La lutte contre la corruption au point mort
Cette année, le rapport sur la lutte contre la corruption de Transparency International n’est pas particulièrement élogieux pour le Canada. Voici pourquoi.
Dans son rapport de 2022 sur la lutte contre la corruption, Transparency International (TI) présente son bilan pour chaque pays, en ordre alphabétique. La Bulgarie précède immédiatement le Canada.
C’est heureux pour le Canada, car TI juge que le travail d’Ottawa se solde par une application « limitée » de la loi anticorruption, ce qui nous fait très bien paraître à côté de la Bulgarie (« application nulle ou faible »).
« Les choses semblent au point mort depuis le dernier rapport », estime James Cohen, directeur général de Transparency International Canada.

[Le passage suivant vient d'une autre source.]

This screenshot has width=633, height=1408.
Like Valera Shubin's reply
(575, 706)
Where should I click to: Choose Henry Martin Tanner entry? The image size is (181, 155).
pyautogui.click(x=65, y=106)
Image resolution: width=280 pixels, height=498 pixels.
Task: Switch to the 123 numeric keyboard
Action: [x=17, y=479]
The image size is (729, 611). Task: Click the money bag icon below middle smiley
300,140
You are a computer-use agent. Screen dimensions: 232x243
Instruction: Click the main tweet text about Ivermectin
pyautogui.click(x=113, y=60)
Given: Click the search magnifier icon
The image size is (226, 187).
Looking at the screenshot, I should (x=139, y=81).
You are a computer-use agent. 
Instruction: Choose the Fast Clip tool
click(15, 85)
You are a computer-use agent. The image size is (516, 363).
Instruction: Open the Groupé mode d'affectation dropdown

« On voit des signes que certains dossiers font leur chemin à la GRC, mais il n’y a pas de métadonnées sur leur teneur ou état d’avancement. Des rapports indiquent que des entreprises font leur ménage et commencent à prendre la loi au sérieux, mais tout ça est anecdotique. »
Le seul éloge fait au Canada dans le rapport est plutôt équivoque : « […] l’inquiétude au sujet de l’indépendance de la fonction de poursuivant mise en relief dans le rapport de 2020 concernait uniquement l’affaire SNC-Lavalin; cet aspect n’est plus considéré comme un risque élevé ».
Cette « inquiétude », on s’en souviendra, avait trait aux allégations selon lesquelles le premier ministre aurait exercé des pressions politiques sur la ministre de la Justice, Jody Wilson-Raybould, réticente à offrir un accord de réparation (connu ailleurs comme un accord de poursuite suspendue) à SNC-Lavalin. L’entreprise a fini par plaider pour un seul chef d’accusation de fraude et se voir imposer une amende de 280 millions de dollars, tandis que la ministre Wilson-Raybould s’est fait montrer la porte du caucus libéral par le premier ministre Justin Trudeau, dont les agissements ont par la suite été jugés répréhensibles par le commissaire à l’éthique. Voilà pour la politique.
Ce que Transparency International trouvait à redire sur le système des accords de réparation au Canada en 2020 est toujours d’actualité, du moins en partie : il y a absence de balises fiables pour aider les procureurs à savoir où réside « l’intérêt public » dans la décision d’offrir ou non un accord de réparation qui permettrait à une société de se soustraire à une poursuite.
« Quand le régime de l’accord de poursuite suspendue a été établi par le Royaume-Uni, le gouvernement a publié des directives et révisé le manuel des procureurs », relate Jennifer Quaid, professeure agrégée de droit à l’Université d’Ottawa et auteure principale du rapport 2022 de Transparency International sur le Canada.
« Le Canada n’a pas fait cela. Notre droit n’est pas doté de l’architecture nécessaire, et c’est toujours le silence radio du côté du gouvernement fédéral. »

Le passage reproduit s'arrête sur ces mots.